Ich würde eigentlich aus meiner Position heraus nicht von außen mit dem moralischen Zeigefinger auf die Akteure zeigen wollen, sondern eher sie messen wollen an ihren eigenen Verlautbarungen. Bezogen auf den DFB ist vielleicht noch anzumerken, dass die Nationalspieler durch ihre symbolhaften Handlungen, Human Rights beispielsweise, die T-Shirt-Aktion oder auch andere Dinge wie die Regenbogenbinde von Manuel Neuer und andere Aussagen auch von einzelnen Nationalspielern, deutlich haben erkennen lassen, dass sie dort weiter sind als der Verband selber, zumindest was die Wahrnehmung der Probleme anbelangt.

Durch Corona sind die Einnahmen bei vielen Fußballklubs und Verbänden eingebrochen. Amateure fordern mehr finanzielle Unterstützung. Wenn der DFB sich jetzt auf den Standpunkt stellt: Ihr wollt Geld, aber keines aus Katar. Keines von Gazprom oder auch aus China. Wo sollen wir das denn dann hernehmen? Was entgegnen Sie?

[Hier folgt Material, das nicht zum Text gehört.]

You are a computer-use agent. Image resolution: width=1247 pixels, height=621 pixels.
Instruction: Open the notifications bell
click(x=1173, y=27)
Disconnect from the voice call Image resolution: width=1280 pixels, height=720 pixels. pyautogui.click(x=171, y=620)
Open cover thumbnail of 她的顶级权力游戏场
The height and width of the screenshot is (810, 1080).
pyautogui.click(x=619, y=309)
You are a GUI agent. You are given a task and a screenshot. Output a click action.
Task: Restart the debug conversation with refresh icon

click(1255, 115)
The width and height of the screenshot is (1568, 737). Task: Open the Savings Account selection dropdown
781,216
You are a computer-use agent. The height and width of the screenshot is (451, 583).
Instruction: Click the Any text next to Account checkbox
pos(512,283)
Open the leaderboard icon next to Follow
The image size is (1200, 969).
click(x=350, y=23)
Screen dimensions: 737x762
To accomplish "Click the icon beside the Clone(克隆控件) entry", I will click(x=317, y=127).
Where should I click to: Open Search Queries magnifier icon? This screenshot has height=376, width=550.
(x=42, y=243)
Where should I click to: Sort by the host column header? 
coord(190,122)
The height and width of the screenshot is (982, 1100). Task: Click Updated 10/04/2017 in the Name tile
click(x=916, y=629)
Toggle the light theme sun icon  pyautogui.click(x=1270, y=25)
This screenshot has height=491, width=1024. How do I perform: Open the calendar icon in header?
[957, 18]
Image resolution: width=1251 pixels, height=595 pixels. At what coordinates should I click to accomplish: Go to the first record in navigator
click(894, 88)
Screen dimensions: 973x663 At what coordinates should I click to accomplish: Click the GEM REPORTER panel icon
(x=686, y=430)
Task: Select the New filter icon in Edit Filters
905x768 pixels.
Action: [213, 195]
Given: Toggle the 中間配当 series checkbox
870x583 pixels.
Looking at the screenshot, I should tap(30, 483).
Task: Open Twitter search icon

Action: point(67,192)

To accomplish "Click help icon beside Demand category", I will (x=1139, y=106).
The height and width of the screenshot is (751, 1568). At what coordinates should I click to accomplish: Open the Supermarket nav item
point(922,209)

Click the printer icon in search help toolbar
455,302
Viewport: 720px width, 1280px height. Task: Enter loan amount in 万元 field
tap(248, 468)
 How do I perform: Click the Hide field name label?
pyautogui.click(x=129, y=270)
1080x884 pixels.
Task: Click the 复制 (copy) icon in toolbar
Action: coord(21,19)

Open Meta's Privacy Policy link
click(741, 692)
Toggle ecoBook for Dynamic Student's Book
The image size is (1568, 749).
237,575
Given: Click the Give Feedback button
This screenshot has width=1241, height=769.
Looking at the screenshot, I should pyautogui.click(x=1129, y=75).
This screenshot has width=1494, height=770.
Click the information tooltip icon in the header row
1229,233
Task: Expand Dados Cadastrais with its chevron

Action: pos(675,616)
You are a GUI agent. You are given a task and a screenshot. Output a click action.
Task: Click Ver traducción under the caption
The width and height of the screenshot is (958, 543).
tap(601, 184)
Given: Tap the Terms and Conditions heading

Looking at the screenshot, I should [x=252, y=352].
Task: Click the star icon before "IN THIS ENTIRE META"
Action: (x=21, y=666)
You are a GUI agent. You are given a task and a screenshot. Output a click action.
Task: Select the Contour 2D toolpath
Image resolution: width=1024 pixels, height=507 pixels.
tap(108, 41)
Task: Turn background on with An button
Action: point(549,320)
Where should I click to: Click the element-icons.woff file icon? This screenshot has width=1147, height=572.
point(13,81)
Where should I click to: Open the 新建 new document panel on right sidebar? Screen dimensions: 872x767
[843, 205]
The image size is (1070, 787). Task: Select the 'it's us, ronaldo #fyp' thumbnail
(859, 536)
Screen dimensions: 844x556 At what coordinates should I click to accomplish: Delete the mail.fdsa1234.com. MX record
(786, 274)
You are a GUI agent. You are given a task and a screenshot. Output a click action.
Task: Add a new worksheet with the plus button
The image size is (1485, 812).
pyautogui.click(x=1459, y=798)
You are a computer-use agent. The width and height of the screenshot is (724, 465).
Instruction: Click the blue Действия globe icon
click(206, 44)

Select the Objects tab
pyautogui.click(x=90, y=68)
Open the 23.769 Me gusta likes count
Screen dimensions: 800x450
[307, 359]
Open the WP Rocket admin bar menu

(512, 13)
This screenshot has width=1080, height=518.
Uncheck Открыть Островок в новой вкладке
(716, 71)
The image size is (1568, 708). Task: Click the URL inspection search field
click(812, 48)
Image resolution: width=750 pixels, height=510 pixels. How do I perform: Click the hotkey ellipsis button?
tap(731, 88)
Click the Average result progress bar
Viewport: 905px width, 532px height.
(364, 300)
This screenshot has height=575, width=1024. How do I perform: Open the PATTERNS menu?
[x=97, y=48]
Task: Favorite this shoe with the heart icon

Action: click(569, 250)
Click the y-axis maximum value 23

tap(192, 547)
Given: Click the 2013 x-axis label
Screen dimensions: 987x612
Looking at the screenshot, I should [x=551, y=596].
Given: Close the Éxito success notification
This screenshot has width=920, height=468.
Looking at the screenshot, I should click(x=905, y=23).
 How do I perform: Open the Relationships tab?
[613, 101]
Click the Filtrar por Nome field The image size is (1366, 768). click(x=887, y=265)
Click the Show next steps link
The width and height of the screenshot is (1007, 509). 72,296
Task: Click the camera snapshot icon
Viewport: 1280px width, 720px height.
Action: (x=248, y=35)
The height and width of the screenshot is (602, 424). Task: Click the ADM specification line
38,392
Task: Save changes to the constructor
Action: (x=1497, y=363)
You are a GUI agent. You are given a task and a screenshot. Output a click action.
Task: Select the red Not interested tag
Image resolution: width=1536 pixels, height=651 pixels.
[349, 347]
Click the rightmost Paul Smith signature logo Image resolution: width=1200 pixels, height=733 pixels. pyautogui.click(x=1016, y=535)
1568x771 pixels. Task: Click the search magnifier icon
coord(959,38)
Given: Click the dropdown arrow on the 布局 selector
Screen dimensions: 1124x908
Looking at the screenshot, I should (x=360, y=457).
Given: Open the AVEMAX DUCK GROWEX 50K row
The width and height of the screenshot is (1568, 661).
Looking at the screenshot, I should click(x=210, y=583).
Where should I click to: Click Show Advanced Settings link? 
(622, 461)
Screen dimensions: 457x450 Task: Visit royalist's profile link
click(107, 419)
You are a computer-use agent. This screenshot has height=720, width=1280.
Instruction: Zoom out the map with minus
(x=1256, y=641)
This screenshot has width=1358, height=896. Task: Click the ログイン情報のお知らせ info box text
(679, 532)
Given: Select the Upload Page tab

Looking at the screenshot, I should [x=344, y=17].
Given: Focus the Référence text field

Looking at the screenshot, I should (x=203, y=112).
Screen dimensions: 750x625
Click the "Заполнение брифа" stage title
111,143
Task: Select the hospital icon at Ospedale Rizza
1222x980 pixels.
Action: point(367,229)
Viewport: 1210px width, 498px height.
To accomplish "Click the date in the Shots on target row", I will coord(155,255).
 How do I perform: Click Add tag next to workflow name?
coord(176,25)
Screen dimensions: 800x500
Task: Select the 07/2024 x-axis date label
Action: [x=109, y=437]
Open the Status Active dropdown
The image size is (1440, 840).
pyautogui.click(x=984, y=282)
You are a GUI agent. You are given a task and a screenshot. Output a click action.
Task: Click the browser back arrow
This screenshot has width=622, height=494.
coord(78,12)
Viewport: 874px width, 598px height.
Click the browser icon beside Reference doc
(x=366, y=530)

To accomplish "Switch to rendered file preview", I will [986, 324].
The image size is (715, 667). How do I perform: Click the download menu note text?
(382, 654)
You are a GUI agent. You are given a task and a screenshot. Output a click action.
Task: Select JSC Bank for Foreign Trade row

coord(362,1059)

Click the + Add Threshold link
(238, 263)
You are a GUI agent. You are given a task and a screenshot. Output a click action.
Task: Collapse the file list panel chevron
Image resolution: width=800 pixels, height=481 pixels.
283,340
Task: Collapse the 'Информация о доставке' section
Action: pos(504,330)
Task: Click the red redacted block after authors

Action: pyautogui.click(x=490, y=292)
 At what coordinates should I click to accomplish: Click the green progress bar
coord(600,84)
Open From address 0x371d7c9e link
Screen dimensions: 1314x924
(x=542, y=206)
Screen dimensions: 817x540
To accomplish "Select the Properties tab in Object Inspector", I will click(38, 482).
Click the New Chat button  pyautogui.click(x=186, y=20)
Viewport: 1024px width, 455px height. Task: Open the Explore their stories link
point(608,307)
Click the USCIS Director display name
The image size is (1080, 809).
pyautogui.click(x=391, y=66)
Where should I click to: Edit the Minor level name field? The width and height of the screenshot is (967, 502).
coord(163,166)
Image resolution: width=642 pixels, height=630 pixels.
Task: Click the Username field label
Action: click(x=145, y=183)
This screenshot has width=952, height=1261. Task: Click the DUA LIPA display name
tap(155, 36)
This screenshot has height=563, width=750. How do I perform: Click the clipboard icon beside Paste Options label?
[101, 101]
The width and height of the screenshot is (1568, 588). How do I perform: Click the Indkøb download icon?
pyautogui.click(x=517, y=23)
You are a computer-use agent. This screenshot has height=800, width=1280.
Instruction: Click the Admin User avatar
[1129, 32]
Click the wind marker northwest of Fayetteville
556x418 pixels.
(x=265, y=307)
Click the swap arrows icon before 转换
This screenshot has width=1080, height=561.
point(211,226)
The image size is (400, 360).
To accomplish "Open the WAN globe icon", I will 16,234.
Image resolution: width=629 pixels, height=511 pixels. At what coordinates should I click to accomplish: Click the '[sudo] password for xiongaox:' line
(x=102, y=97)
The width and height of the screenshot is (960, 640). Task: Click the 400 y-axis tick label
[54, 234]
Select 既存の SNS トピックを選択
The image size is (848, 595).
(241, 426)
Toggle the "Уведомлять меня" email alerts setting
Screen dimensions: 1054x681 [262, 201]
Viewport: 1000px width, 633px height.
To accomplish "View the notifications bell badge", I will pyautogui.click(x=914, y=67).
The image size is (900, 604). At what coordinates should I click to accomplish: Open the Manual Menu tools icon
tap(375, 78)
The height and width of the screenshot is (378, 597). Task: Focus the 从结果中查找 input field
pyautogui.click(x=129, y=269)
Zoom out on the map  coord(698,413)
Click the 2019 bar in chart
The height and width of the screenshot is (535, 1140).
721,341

Bockrath: Man müsste vielleicht zunächst einmal sagen, dass damit auch bewusst eine politische Position bezogen wird, wenn man so handelt. Das ist keine reine wirtschaftliche Transaktion, die stattfindet, sondern man unterstützt damit sozusagen die Politik der Kataris, die versuchen, sich über diese Maßnahmen - man spricht von einer Soft-Power-Strategie - international zu etablieren und in die Weltgemeinschaft einzufügen. Wenn man das unterstützt, dann macht man sich politisch - ich würde nicht sagen mitschuldig -, aber man unterstützt sozusagen die Politik der Kataris.

Das wird ja oft ausgeblendet in der Argumentation, indem gesagt wird: Ja, es ist ja wieder der Fußball, der hier zum Thema gemacht wird, andere machen es auch. Aber weil es der Fußball ist, ist es problematisch.

Bockrath: Nein, so ist es nicht. Ich würde es genau umgekehrt deuten und sagen, dass man sozusagen diese Whitewashing-Strategie auf der Ebene eines symbolträchtigen Handlungsfeldes, wie es der Sport ja ist und immer auch schon war, versucht, etwas Positives auf seine Seite zu ziehen, gleichzeitig dafür als Gegenleistung das Geld in Empfang nimmt, und dann die Position einnimmt nach dem Motto: Pecunia non olet, also Geld stinkt nicht. Aber so ist es ja nicht.